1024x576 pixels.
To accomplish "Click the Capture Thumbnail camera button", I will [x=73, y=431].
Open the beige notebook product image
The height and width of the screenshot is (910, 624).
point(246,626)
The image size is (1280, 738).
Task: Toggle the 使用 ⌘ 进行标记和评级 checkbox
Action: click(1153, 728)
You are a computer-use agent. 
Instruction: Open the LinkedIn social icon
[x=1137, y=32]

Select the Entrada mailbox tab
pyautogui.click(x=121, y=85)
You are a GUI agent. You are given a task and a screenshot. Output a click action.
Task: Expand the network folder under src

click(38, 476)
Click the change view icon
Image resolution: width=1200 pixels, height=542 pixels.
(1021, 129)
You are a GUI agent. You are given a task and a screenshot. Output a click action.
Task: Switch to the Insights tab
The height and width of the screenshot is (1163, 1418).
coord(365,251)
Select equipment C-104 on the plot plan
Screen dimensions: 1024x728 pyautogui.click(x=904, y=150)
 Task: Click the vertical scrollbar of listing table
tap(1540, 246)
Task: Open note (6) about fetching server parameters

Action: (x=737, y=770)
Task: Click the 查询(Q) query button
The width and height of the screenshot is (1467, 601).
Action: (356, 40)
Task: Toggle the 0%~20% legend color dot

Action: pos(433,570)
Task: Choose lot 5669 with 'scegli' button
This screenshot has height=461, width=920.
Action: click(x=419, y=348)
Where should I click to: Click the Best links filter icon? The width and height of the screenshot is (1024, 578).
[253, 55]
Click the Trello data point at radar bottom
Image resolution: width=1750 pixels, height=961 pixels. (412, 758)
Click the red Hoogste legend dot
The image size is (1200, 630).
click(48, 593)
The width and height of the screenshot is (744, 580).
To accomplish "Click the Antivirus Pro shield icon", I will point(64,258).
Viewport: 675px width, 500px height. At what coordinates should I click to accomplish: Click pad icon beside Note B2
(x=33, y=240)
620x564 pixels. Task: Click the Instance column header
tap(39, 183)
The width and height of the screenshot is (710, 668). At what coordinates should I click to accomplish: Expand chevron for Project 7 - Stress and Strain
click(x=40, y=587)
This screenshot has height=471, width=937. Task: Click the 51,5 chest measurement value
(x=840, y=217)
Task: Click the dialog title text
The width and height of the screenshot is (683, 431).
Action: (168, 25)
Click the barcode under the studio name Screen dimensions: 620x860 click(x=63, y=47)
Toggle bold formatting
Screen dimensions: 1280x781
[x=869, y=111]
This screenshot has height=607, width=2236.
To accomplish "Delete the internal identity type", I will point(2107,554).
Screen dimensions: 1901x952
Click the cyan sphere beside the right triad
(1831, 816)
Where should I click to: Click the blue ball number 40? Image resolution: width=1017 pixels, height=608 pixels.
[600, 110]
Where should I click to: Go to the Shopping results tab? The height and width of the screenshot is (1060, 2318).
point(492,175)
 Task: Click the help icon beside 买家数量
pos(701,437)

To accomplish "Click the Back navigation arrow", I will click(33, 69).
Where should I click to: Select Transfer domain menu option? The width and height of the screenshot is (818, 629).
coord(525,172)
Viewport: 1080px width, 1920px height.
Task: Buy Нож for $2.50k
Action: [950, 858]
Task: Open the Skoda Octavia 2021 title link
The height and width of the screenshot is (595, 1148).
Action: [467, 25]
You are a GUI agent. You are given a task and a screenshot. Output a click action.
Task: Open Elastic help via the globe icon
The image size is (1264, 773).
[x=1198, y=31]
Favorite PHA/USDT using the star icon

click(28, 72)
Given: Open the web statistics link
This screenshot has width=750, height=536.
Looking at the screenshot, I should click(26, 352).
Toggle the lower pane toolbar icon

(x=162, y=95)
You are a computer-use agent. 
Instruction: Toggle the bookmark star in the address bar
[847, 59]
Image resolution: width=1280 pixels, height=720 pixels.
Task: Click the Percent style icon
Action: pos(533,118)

_Description of the task_
Looking at the entries above, can you reproduce exactly the lines from the one that holds "Task: Click the 查询(Q) query button" through the one that holds "Screen dimensions: 1901x952", and only those?

_Response area_
Task: Click the 查询(Q) query button
The width and height of the screenshot is (1467, 601).
Action: (356, 40)
Task: Toggle the 0%~20% legend color dot

Action: pos(433,570)
Task: Choose lot 5669 with 'scegli' button
This screenshot has height=461, width=920.
Action: click(x=419, y=348)
Where should I click to: Click the Best links filter icon? The width and height of the screenshot is (1024, 578).
[253, 55]
Click the Trello data point at radar bottom
Image resolution: width=1750 pixels, height=961 pixels. (412, 758)
Click the red Hoogste legend dot
The image size is (1200, 630).
click(48, 593)
The width and height of the screenshot is (744, 580).
To accomplish "Click the Antivirus Pro shield icon", I will point(64,258).
Viewport: 675px width, 500px height. At what coordinates should I click to accomplish: Click pad icon beside Note B2
(x=33, y=240)
620x564 pixels. Task: Click the Instance column header
tap(39, 183)
The width and height of the screenshot is (710, 668). At what coordinates should I click to accomplish: Expand chevron for Project 7 - Stress and Strain
click(x=40, y=587)
This screenshot has height=471, width=937. Task: Click the 51,5 chest measurement value
(x=840, y=217)
Task: Click the dialog title text
The width and height of the screenshot is (683, 431).
Action: (168, 25)
Click the barcode under the studio name Screen dimensions: 620x860 click(x=63, y=47)
Toggle bold formatting
Screen dimensions: 1280x781
[x=869, y=111]
This screenshot has height=607, width=2236.
To accomplish "Delete the internal identity type", I will point(2107,554).
Screen dimensions: 1901x952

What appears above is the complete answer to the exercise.